Source extract –

# 8n side mout distributor



## bigtom (Jun 29, 2020)

I am working on a 1951 8n I bought that has been sitting for who only knows how long.after going through the distributor ,clean, new bushing,points condenser. I fought with my new dist cap for longer than I would like to admit, old one cracked, finally after stepping back. I removed the little cover disc, or cap or what ever it is called.and attempted to slide my new Tisco replacement cap over it and the inside diameter is to small. the old cap it fits right in as it should and not as a result of the crack. has anyone had a simular issue with a Tisco cap? is there a after markit disc-cover that needs to be used with the Tisco cap? just want to see if anyone has had issues like this before


----------



## pogobill (Jan 31, 2012)

I have bought tune up kits for my 8n's and I'll say that these aftermarket parts are hit and miss. I've done a tune up on one of mine, and had to use the old rotor and cap as the new cap fit on the distributor, but the rotor beat up the inside of the cap when I turned it over! Both were trashed.


----------



## BigT (Sep 15, 2014)

You could try NAPA to see if they can find you a match, or try Yesterday's Tractor, Steiner, or other reputable tractor parts supplier. Everything is made in China these days, some of their products are not correct.


----------

Data rows –
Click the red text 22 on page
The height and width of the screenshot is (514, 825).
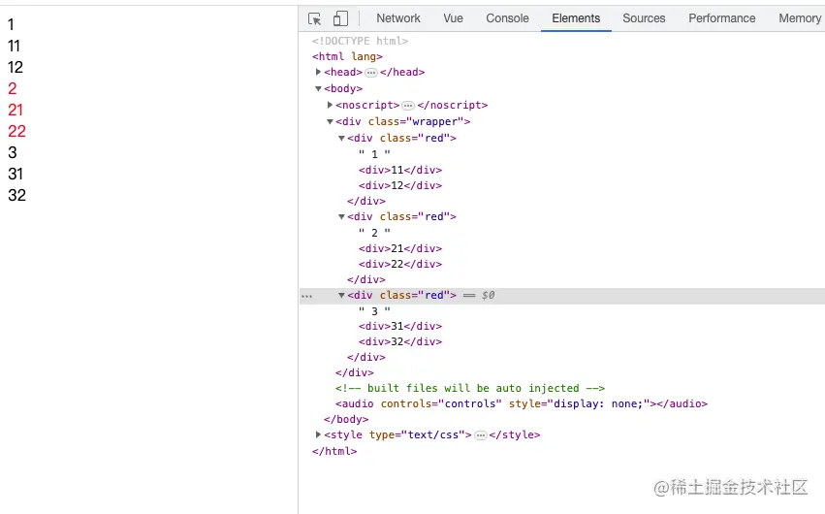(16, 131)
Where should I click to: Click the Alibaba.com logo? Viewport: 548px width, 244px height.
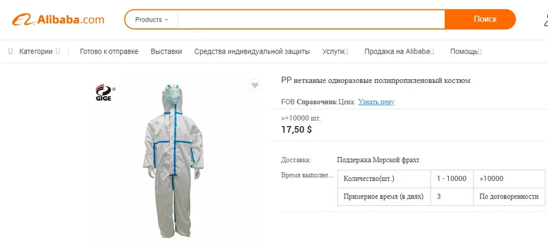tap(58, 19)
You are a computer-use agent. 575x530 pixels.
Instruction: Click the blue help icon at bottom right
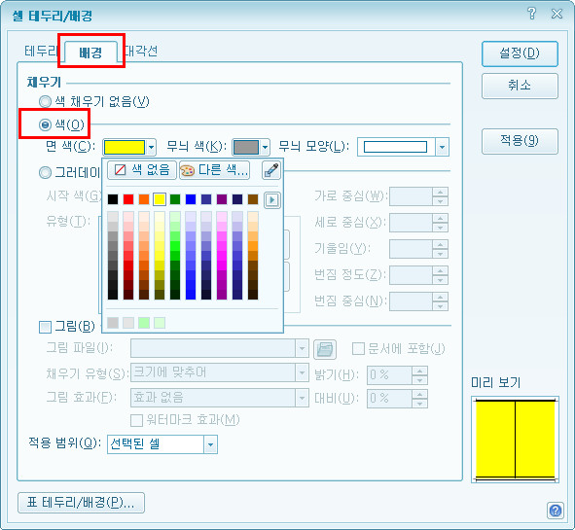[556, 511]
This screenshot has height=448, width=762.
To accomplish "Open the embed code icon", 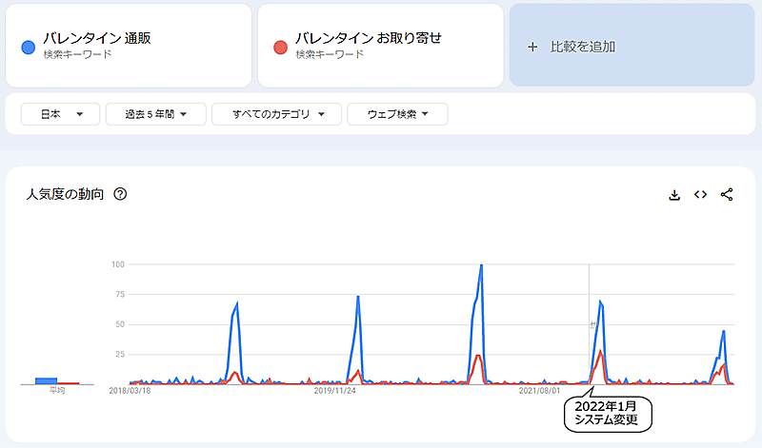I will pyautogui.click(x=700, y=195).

---

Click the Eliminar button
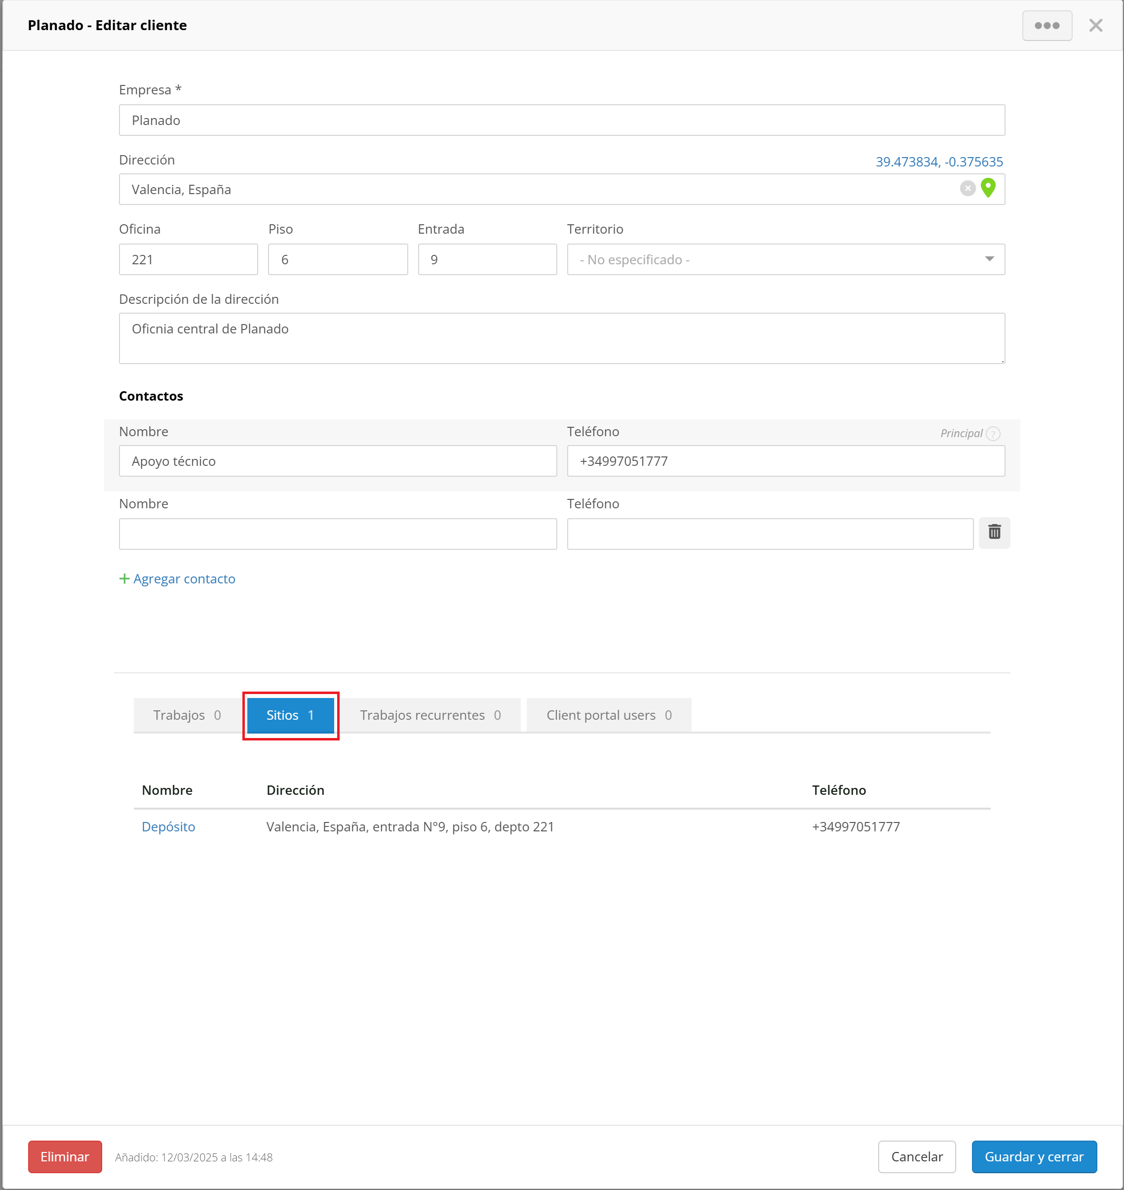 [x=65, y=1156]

...

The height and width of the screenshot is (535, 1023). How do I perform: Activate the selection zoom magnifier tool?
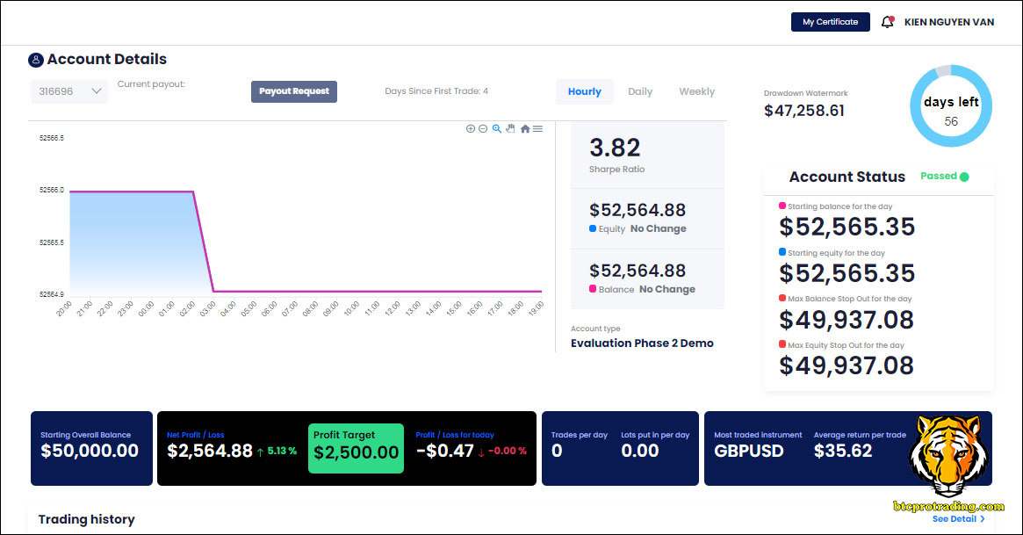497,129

Prompt – Summarize the forum thread on the 8N distributor cap in three sentences.

Output below – While rebuilding the distributor on a long-idle 1951 8N, bigtom found that the inside diameter of a new Tisco replacement cap was too small to slide over the small cover disc, although the old cracked cap fit. bigtom asked whether others had hit this problem or needed an aftermarket disc-cover for the Tisco cap. pogobill replied that aftermarket tune-up parts are hit and miss, since the rotor had ruined the inside of a new cap, and BigT suggested trying NAPA, Yesterday's Tractor, Steiner, or another reputable tractor parts supplier because some Chinese-made products are not correct.